そうして、池の中央に立ち黒い化物を浄化した。

 

「ふぅ~……なんとかなった」

「詩に会えてよかったと思うよ」

「……そう?」

「あの黒い化物は僕らのプリンセスが生み出しているんだ」


 ラビィはふとそんなことを口にした。


「こことは別の世界があるって話をしただろう?」

「うん」

「そこには僕らのプリンセスがいるんだ」

「お姫様ってことだよね」

「そうだね。……プリンセスは今苦しんでいてね。その結果あの化物がこっちの世界に流れてきている」


 ラビィは空を見上げる。それに釣られるように姫廻も見上げた。


「プリンセスは悪者?」

「とんでもないっ! プリンセスは良い子だったんだ。良い子だったから……。でもね、詩があの化物を浄化してくれると、きっとプリンセスの心を取り戻せるはずさ。……ありがとう詩」

「……だから退治と言ってほしくなかったんだね」

「今は化け物として表れちゃっているけど、あれはプリンセスの感情だから……」

「大切にしたかったんだね」


 ラビィは頷いた。


「だから楽しい気持ちにさせると弱っていくのかな?」

「たぶんね。プリンセスも楽しいこと大好きだったから」


 姫廻が変身を解いて、休憩所に戻るとそこでは神が休憩所内を掃除していた。

 誰に見られているわけでもないのに、彼はせっせと掃除をしていた。


 神凪睦という人物は良い人なのだろうと確信した。

 だから姫廻はもっと彼のことが知りたくなった。

 彼にはもっと良いところがあると思ったから。


「お手伝いしますよっ」

「ま、まだ帰ってなかったの……っ?」

「それはひどい言い方ですねっ」

「ご、ごめんなさい……」

「良いですよっ。本はどう並べたらいいですか?」


 姫廻は休憩所に設置されている本棚の本を並べ直す。


「いつもこんなことをしているんですか?」

「仕事だからね……」


 一通り掃除を終え、椅子に座る姫廻。

 神は一本缶ドリンクを姫廻に差し出した。


「ありがとうございます」

「……手伝ってくれたお礼だよ」

「……これだけは言わせてください」

「えっなに」


 姿勢を正す姫廻に対して、何かを感じて身を引くように姫廻に向き直る。及び腰で今にも逃げそうな様子である。

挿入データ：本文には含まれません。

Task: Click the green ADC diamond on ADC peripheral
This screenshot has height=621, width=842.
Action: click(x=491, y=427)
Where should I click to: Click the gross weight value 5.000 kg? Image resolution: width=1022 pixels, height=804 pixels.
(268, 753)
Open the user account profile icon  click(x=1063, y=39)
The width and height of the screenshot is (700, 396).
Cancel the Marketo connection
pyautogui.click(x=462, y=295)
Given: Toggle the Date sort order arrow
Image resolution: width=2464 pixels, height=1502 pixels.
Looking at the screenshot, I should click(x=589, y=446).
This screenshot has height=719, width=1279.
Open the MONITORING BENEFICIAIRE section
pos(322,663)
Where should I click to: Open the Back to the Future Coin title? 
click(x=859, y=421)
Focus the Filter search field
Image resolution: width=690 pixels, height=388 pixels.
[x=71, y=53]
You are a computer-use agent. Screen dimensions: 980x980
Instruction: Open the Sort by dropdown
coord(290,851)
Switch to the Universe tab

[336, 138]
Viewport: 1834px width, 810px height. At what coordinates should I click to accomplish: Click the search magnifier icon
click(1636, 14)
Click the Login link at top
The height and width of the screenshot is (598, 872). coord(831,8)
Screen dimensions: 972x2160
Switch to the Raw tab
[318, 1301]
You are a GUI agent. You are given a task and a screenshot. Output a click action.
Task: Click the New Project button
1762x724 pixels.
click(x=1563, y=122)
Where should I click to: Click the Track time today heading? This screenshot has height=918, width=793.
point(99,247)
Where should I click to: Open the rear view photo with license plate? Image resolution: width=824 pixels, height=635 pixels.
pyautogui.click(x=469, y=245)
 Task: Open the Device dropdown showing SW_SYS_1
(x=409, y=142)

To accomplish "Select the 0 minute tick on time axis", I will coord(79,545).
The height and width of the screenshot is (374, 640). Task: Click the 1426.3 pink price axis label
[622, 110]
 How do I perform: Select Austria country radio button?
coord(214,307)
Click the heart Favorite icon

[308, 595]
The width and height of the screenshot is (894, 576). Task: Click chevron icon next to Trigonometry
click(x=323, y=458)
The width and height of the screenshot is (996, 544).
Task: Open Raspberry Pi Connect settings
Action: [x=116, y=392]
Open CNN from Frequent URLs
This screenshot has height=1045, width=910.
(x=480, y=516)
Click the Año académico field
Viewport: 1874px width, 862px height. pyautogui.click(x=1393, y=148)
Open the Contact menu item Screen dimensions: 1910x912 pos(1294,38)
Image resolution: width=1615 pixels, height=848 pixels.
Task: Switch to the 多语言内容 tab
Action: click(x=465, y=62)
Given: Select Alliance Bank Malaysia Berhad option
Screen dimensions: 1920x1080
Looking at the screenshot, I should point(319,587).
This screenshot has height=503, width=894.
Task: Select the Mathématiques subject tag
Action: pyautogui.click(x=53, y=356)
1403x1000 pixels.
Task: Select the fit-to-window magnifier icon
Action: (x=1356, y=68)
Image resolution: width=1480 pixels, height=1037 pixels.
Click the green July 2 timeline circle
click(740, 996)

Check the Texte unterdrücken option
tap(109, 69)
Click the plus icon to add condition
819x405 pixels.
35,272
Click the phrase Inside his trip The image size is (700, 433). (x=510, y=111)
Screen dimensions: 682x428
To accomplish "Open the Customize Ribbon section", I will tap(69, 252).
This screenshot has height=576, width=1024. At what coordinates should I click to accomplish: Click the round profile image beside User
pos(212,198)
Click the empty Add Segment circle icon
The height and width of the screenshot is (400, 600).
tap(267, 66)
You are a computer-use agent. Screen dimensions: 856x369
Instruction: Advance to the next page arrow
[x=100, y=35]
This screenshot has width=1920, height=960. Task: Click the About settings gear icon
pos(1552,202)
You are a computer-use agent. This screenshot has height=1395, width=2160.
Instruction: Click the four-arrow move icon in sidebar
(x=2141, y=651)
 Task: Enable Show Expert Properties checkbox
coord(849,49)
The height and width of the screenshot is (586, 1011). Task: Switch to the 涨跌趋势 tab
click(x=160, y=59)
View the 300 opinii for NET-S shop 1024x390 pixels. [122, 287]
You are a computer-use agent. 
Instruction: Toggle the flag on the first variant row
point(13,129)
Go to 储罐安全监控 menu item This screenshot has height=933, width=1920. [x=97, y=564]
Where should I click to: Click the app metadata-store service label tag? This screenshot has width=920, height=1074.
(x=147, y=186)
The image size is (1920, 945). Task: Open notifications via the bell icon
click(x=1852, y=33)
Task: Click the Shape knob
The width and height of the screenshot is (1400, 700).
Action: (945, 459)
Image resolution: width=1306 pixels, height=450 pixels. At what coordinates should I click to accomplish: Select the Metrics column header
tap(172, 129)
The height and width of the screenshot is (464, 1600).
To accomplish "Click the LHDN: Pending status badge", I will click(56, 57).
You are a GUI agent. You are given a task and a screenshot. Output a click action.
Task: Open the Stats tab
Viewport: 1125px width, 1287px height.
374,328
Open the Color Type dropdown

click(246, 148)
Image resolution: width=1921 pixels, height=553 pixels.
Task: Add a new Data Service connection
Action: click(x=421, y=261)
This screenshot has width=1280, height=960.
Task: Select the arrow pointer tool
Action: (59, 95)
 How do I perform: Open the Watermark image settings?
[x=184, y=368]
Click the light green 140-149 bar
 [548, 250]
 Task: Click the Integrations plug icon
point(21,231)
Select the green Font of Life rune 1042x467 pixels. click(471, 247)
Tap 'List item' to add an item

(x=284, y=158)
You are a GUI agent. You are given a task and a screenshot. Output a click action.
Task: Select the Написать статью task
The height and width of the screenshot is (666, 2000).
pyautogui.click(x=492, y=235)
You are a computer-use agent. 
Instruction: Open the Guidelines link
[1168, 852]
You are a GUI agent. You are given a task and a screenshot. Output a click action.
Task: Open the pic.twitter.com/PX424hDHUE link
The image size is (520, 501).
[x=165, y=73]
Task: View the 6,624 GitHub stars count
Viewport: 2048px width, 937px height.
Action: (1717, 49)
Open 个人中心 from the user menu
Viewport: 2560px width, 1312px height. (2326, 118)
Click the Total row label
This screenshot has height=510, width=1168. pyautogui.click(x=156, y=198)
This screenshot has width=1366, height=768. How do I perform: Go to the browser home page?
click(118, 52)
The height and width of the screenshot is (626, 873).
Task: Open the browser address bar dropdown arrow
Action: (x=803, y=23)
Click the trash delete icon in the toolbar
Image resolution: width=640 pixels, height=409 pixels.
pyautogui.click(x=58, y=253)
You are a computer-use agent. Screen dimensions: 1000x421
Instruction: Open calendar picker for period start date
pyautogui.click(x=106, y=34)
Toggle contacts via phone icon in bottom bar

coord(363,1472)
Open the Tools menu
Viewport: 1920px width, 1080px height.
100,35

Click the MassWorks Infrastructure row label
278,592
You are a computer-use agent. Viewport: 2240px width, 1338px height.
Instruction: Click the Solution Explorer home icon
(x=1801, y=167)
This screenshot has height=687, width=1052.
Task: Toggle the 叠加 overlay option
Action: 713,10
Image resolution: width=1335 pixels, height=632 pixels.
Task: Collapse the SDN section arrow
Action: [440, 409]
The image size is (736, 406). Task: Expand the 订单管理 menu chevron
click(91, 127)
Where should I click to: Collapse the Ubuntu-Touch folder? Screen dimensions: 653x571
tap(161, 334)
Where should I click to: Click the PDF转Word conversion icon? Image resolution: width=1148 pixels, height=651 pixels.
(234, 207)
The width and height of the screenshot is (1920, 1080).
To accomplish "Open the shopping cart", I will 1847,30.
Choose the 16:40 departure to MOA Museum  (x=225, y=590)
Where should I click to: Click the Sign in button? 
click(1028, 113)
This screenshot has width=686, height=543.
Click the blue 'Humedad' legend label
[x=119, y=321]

「お礼を言われたらちゃんと受け取ってください。……じゃないと私も嫌な気持ちになります」

「え。あ……はい」


 項垂れるように了承し、神も椅子に座った。

 その様子を見ていて、姫廻はふと


「この座布団座り心地すごく良いですよね」

「……ふふ。良いでしょ」

「……もしかして、神さんが選んだんですか」

「ま、まあそうだね」


 姫廻が一歩踏み出して話せば神は一歩引いて逃げようとする。

 そんな距離感で会話が進められる。


「神さん。改めてこの間のお礼をさせてください。ありがとうございます」

「いや……」


 否定をしようとしたところで力強い姫廻の視線が突き刺さる。


「……どういたしまして?」


 姫廻の表情はやり切ったかのように満面の笑みへと変わった。


「じゃあ、神さんともっと仲良くしたいので連作先交換しましょうっ!」

「いやだっ!!」


 神のその否定は休憩所の外まで響いた。悪気はなかったもののその否定に涙目になってしまった姫廻に謝り倒したうえで連絡先も奪われてしまったという。